ここらの話をちゃんと説明しておくと,通常,摘発情報というものは,その時期が明示される段階では,大抵の場合罪状とセットでお話が出回るものでして,それに欠けるこの記事は,常識的に考えるならば,伝聞か憶測に基づいた“飛ばし記事”の可能性が高いわけなんですね。
実際,他のメディアで報道記事が掲載されてないところを見ても,このダイヤモンドの記事は「まあ飛ばしだろう(少なくとも現段階では摘発時期までは書けるほどは固まっていないだろう)」というのが大方の見解になろうかと思われます。
ところが,当のグリーがこれに敏感に反応。まあ「お前,来月摘発らしいよ」と名指しで書かれれば「ちょっと待て」となるのが人情だろうとは思いますし,グリーの気持ちも痒い……じゃなくて痛いほど分かる。分かるんだけど,こういう反応をしますと「どう読んでも飛ばし記事だろうに……,でもこういう反応するということは何かあるのだな?」と,要らぬ疑惑を招いてしまうことになりかねません。
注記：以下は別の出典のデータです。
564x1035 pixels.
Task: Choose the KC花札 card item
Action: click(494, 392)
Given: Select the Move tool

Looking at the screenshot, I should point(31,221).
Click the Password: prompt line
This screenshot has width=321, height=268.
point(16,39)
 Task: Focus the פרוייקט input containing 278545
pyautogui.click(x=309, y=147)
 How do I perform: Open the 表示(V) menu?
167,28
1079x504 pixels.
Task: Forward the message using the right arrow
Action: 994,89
このあたりの問題,非常にデリケートなところではあるのですが,ライブドア事件同様に
「当局側に間違ったメッセージを与え続けた結果,本当に摘発されてしまい,必要以上の罪状を負わされてしまう危険性はあるよねえ」
ということを念頭においたうえで,以下の内容をお読みください。
ダイヤルQ2規制の歴史
現状のソーシャルゲーム,とりわけガチャがどういう論点で問題視されているのか,という部分について簡単に説明しますと,一つは,事実上の換金市場が成り立っており,これは賭博にあたるのではないか,という見られ方をしている点です。
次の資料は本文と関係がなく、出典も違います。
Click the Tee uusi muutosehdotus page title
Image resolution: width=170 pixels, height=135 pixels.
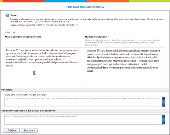pyautogui.click(x=85, y=7)
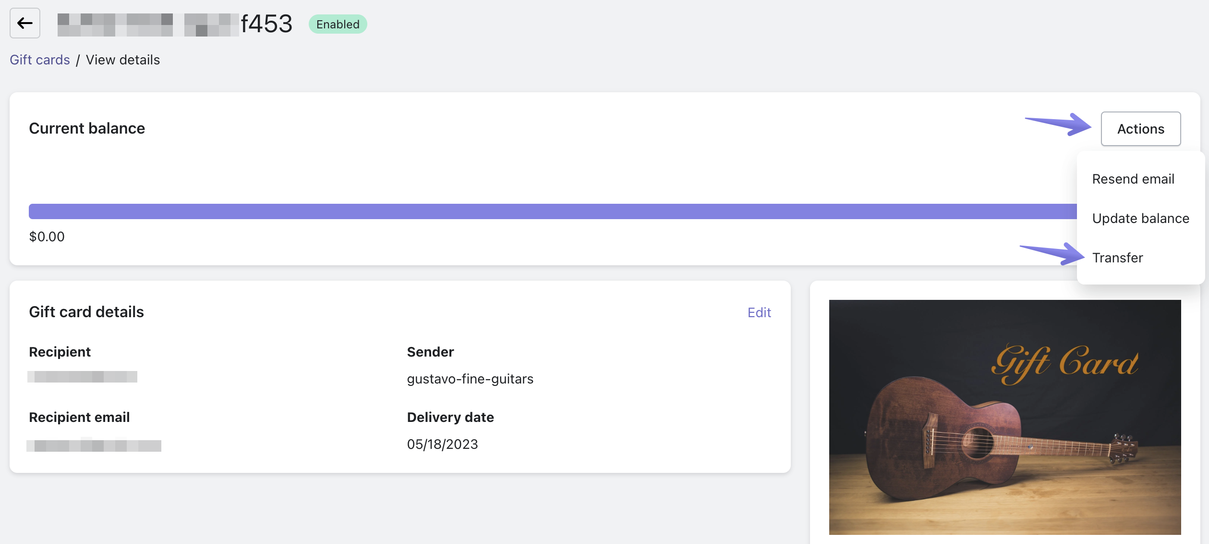Go to Gift cards breadcrumb link

click(40, 60)
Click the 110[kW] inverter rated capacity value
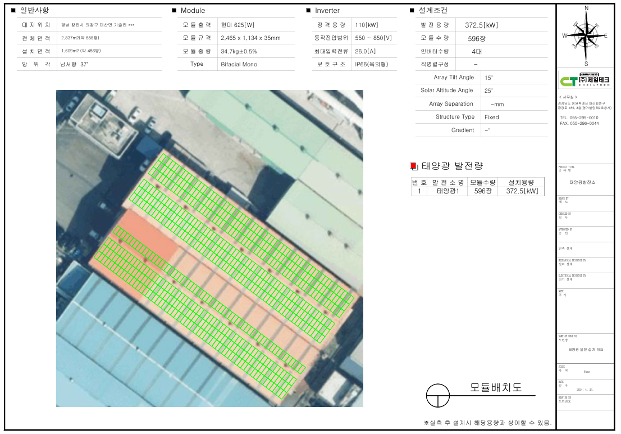 click(x=366, y=25)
要するに,ランダム性のあるガチャシステムがあって,そこでレアカードを引き当てたとして,それがYahoo!オークションで10万円で売れましたとなった場合,それってパチンコやパチスロと何が違うの?という話ですね。また,そこに目を付けた業者やユーザーが一儲けを企むといった動きが,さらにこの問題を難しくしていたりします。これは,オンラインゲーム業界における“RMT(リアルマネートレード)問題”と袂を同じにするところなのですが。
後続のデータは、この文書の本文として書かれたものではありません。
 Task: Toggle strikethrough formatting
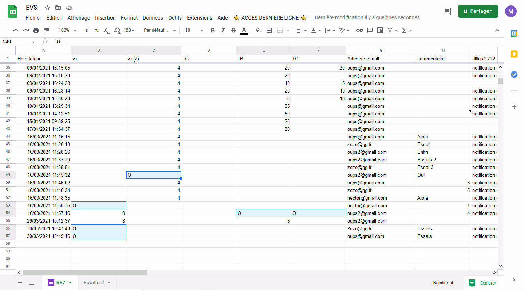233,30
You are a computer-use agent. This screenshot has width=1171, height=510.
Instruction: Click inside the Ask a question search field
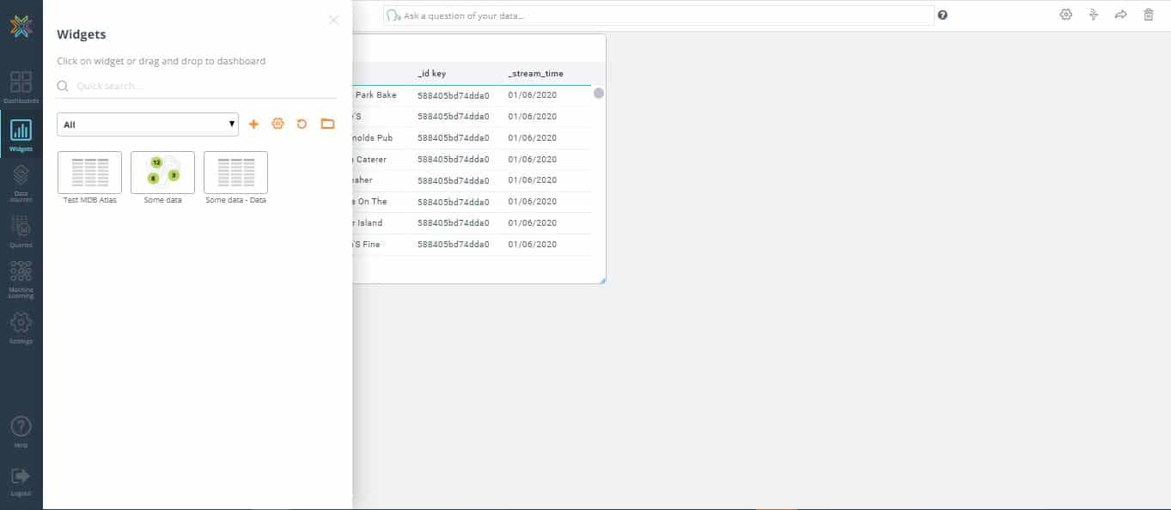click(657, 15)
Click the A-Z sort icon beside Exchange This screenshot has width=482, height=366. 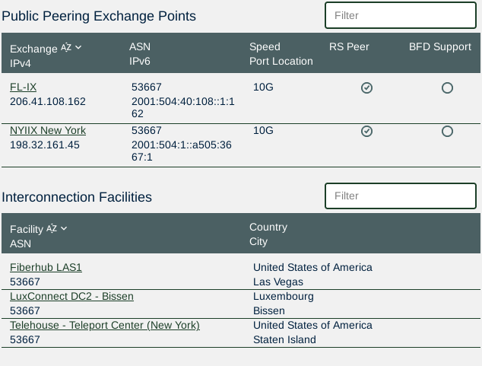(x=66, y=48)
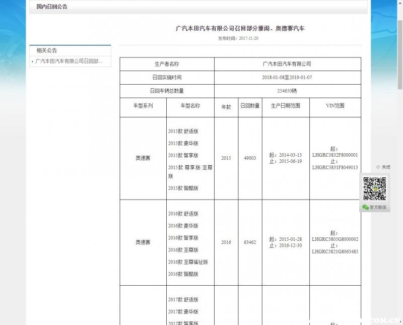Click bullet arrow beside related announcement link

coord(33,61)
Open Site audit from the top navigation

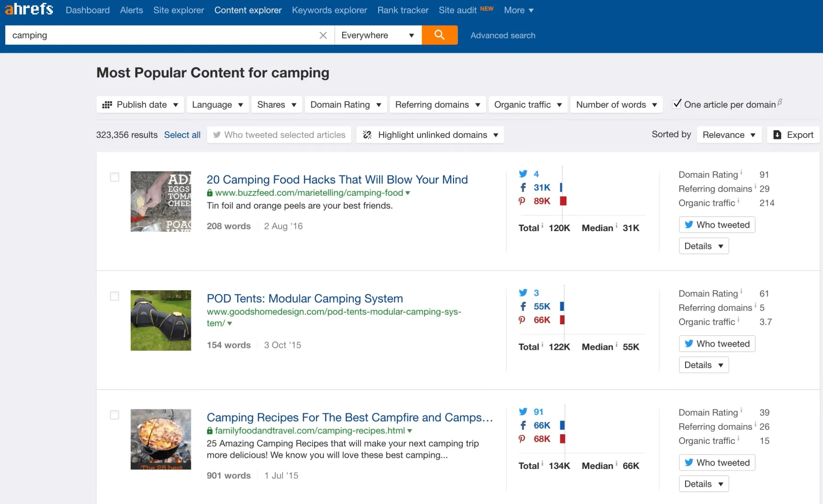(457, 10)
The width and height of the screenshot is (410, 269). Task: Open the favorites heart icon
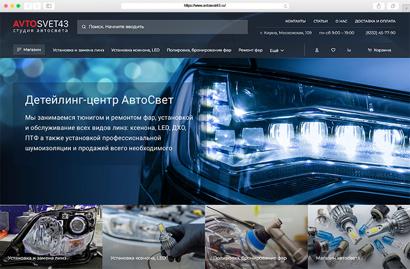tap(333, 50)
ただ一方で,その問題意識はともかくとして,既存の法律の枠内――例えば,風営法でこれらを摘発することは困難です。なぜなら,そもそもソーシャルゲームは(少なくとも現状は)風俗営業ではないからです。言おうとして言えなくもない,というレベルでしょうか。このあたりは,現行法では弁護士によって見解が異なります。
博打性が高い,ということで摘発ができるだろうと安易に考えて取材をしてくる人たちが大勢おられますが,一般論で言えば,これらの法律で当局がグリーやディー・エヌ・エーの摘発を進めようとするならば,とんでもない「筋悪」の議論になってしまうんですよね。だから”よほどのこと”がない限り,そういう方面での大炎上は起きないでしょう。
私の考えで申しますならば,本件ソーシャル関連の議論では,さまざまな混同が見られるところが大きな問題です。つまり「摘発」と「規制」をごっちゃにしていて,ある事業者が問題のあるビジネスをしているときに,悪いのだから摘発するべきと考えたとしても,そこに明文化された法律上のルールがなければ,原則として摘発できません。まずは,そういう悪い事業を行えないようにする規制を,法律なり条例なりで行って,それになお違反する業者は摘発するよ――というのが本筋なのです。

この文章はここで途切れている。